Central State Hospital in Milledgeville, Georgia, once sprawled across thousands of acres as one of the largest psychiatric institutions in the world, housing over 12,000 patients at its peak in the 1960s. Today, the complex stands largely abandoned, its buildings surrendering to kudzu and weather, its vast grounds returning to wilderness. With demolition and redevelopment plans looming, I worked to create a visual record before the physical evidence of what happened here disappeared.
This project connected directly to themes I've explored throughout my practice: what happens to places we abandon, what traces remain of lives lived in transition, how physical decay reflects larger patterns of neglect and forgetting. These weren't just empty buildings. They were spaces where thousands of mentally ill people were confined, often for life, where treatment philosophies ranged from progressive to cruel, where people worked, formed relationships, suffered, and died largely invisible to the outside world. The institution shaped Milledgeville's economy and identity for generations, then was largely abandoned as deinstitutionalization moved patients into communities often unprepared to support them.

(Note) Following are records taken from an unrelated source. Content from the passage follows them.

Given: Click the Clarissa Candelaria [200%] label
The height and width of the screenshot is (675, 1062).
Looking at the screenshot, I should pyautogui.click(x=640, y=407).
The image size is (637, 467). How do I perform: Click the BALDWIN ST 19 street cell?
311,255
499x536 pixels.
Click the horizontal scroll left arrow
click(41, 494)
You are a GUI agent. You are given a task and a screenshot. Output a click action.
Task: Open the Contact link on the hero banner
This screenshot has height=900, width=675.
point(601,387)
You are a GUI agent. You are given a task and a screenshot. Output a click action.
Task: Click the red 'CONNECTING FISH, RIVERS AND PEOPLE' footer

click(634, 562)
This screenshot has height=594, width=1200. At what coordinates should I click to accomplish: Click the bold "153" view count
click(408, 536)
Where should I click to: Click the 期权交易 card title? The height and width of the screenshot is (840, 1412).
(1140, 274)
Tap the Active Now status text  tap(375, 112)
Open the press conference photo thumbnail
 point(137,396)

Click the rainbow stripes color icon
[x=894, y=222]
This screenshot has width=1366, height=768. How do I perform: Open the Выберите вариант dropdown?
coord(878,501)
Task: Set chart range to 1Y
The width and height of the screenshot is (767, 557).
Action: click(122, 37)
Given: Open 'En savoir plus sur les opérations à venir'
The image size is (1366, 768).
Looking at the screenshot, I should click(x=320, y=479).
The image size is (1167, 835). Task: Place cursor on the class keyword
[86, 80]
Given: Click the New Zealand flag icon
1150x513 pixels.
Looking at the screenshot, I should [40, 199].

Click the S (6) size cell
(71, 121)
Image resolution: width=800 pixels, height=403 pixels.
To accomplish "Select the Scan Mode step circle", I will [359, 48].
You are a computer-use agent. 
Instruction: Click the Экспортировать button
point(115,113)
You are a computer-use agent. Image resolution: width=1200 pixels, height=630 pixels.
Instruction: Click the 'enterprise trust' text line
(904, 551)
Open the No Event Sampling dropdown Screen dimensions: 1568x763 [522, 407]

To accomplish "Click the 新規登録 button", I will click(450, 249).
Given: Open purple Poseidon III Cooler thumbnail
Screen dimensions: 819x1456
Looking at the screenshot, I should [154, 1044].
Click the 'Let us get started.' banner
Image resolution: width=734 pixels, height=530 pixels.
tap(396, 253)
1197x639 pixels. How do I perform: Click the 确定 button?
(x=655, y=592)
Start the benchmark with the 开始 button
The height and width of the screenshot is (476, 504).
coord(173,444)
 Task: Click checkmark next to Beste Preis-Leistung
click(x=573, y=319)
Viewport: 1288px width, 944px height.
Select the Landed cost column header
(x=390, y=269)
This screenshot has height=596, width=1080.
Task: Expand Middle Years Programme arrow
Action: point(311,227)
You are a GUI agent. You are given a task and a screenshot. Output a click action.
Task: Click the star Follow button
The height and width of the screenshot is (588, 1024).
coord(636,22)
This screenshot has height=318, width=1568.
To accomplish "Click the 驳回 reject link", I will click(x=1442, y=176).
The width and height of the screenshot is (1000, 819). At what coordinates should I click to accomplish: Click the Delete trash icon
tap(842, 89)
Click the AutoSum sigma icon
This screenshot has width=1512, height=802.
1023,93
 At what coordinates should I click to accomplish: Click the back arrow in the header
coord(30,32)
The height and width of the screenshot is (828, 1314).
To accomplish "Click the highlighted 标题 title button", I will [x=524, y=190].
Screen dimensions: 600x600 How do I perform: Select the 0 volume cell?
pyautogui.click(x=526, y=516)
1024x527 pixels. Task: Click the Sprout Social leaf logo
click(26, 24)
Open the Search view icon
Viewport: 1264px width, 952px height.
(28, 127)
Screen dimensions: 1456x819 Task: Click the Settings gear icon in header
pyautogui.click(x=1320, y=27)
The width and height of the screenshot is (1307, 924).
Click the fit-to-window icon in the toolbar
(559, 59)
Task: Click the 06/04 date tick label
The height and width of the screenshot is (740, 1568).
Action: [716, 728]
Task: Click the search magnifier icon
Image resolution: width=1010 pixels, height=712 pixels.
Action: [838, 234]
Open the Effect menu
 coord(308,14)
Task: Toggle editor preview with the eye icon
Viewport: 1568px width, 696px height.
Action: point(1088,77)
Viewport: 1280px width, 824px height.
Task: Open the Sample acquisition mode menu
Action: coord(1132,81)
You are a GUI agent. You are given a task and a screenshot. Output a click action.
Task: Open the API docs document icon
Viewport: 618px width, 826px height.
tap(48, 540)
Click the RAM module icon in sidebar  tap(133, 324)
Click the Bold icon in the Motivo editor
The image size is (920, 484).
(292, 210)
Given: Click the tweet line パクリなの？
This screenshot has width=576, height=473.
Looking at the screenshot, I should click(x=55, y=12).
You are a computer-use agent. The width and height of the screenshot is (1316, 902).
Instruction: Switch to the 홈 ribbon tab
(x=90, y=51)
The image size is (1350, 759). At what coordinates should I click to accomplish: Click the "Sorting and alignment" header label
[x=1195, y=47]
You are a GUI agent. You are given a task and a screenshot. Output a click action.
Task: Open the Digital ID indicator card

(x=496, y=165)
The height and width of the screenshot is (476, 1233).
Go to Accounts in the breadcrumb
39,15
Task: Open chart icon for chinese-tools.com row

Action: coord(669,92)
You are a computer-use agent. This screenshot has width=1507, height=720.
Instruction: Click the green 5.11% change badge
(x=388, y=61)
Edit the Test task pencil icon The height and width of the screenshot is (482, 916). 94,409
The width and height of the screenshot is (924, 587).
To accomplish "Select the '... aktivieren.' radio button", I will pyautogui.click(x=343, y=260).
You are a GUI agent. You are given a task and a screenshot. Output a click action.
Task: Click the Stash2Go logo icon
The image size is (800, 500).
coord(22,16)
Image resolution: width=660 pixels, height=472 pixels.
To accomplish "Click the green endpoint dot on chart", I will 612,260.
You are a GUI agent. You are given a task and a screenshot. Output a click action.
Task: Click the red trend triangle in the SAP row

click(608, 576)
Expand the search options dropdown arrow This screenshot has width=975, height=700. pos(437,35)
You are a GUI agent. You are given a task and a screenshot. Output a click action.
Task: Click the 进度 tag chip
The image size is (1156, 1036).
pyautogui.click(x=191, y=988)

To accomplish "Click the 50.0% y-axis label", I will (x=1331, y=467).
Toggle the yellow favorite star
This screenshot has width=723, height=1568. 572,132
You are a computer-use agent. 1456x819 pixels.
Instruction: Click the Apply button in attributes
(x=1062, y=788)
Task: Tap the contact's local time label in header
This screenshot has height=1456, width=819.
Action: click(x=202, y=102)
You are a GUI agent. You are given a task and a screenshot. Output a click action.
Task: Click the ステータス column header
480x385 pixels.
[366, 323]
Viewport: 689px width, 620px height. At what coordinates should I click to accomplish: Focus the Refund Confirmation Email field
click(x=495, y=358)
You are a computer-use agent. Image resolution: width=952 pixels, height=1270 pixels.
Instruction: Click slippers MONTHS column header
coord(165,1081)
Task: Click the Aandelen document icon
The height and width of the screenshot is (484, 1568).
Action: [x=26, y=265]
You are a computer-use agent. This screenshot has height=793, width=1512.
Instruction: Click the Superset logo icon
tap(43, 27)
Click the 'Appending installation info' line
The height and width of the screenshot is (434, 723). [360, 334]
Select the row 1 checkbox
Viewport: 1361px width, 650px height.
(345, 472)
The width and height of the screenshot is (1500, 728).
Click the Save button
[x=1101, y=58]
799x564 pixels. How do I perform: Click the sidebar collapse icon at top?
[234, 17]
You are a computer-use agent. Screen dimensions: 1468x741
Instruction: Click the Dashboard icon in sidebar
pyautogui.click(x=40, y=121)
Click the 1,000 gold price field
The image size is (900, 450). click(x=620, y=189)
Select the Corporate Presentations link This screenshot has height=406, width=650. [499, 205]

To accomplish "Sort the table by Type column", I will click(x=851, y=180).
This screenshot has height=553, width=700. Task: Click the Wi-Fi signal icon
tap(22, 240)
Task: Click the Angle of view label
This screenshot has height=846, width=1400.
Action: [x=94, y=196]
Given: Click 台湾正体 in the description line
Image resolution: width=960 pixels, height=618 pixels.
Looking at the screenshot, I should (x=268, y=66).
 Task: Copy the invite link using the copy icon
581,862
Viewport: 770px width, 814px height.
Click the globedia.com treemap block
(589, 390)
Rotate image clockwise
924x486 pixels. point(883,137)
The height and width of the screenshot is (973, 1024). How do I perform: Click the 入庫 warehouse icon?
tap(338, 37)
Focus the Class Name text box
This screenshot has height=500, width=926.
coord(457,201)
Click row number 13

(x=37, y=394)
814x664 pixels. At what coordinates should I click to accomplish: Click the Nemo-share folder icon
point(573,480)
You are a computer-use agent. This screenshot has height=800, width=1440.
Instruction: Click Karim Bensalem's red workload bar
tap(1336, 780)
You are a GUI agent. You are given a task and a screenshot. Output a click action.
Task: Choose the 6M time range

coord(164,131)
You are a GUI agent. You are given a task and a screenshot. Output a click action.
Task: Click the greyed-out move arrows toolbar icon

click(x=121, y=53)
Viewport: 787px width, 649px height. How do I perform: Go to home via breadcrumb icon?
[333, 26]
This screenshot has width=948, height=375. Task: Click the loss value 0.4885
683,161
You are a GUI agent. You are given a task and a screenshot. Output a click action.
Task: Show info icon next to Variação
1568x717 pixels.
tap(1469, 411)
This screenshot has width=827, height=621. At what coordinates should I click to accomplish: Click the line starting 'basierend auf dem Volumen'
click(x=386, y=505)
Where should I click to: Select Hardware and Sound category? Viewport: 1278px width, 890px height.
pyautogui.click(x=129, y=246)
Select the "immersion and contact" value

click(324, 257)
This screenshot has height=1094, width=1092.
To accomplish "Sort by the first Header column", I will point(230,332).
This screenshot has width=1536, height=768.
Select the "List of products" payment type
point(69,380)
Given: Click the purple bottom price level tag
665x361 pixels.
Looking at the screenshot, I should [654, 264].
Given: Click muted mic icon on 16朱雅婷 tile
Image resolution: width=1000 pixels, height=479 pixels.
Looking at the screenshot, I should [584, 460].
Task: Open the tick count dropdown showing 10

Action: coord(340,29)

Shooting on  black and white film for nearly two years, I documented patient wards, treatment facilities, and overgrown grounds where institutional infrastructure slowly disappeared. This work asked uncomfortable questions: What responsibility do we have to remember places associated with suffering? How do we document without sensationalizing? What can photographs of empty rooms convey about the lives lived within them? I didn't have clear answers, but the questions felt urgent. Creating this archive insisted that these spaces and the people who inhabited them deserved to be remembered.